Context: Suppression of cortisol secretion with a low-dose dexamethasone (Dex) followed by the administration of ovine CRH (Dex-oCRH) is used in the evaluation of adults with a pseudo-Cushing syndrome state (PCSS) vs. Cushing syndrome (CS).
Objective: The aim of the study was to determine the value of Dex-oCRH testing in the investigation of childhood CS.
Design: We conducted a retrospective analysis of data from children evaluated for CS vs. PCSS from 1998–2006; body mass index Z (BMIZ) and height-for-age Z (HAZ) scores were estimated.
Setting: A clinical research center was the setting for the study.
Main Outcome Measures: The main outcomes were confirmation of the diagnosis of CS by histology and response to Dex-oCRH.
Results: Thirty-two children (ages 3–17 yr) were studied: 11 had CS and 21 had PCSS; of the latter, 11 had a BMIZ score greater than 2. Children with CS had a mean HAZ score of –1.3 ± 0.51 vs. 0.31 ± 0.38 in nonobese and 0.71 ± 0.39 in obese children (P < 0.001).

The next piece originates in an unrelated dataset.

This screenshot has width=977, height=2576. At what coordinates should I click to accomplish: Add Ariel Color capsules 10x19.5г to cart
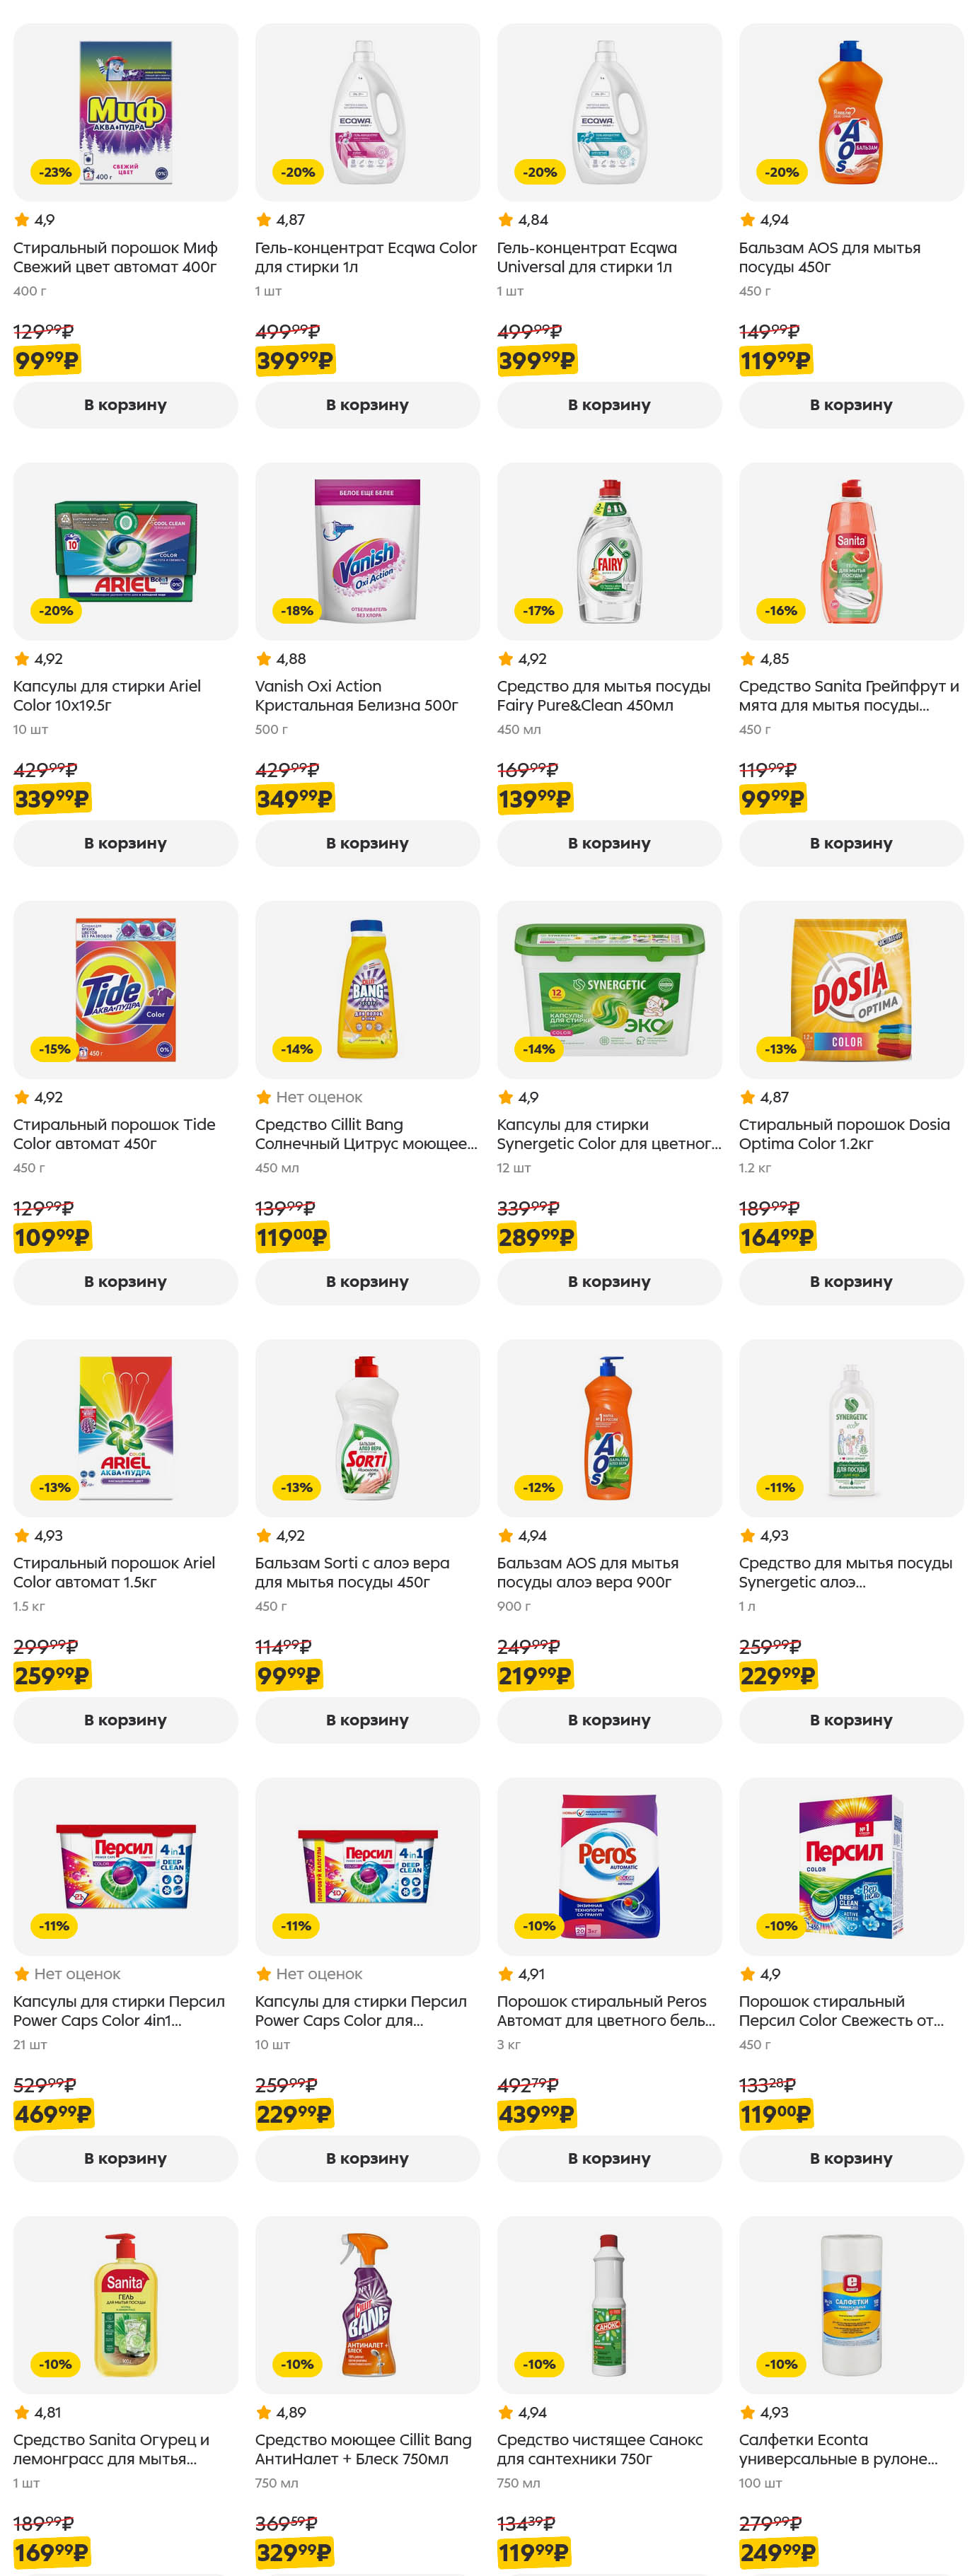click(x=125, y=843)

The previously established criterion of a cortisol of 1.4 µg/dl (38 nmol/liter) after Dex-oCRH identified all 10 normal children who were not very obese and those with CS; 5 of 11 normal children with more severe obesity had cortisol values greater than 1.4 µg/dl (38 nmol/liter) after Dex-oCRH, lowering the test specificity to 55%. Without consideration for obesity, an increase of the cutoff cortisol value after Dex-oCRH to 3.2 µg/dl (88 nmol/liter) will have 91% sensitivity and 95% specificity; the corresponding values for a cutoff of 2.2 µg/dl (61 nmol/liter) were 100 and 90.5%, respectively.
Conclusion: Our study showed that height gain is a simple way of distinguishing children with PCCS from those with CS; the interpretation of Dex-oCRH in children is confounded by severe obesity, which limits the utility of this test.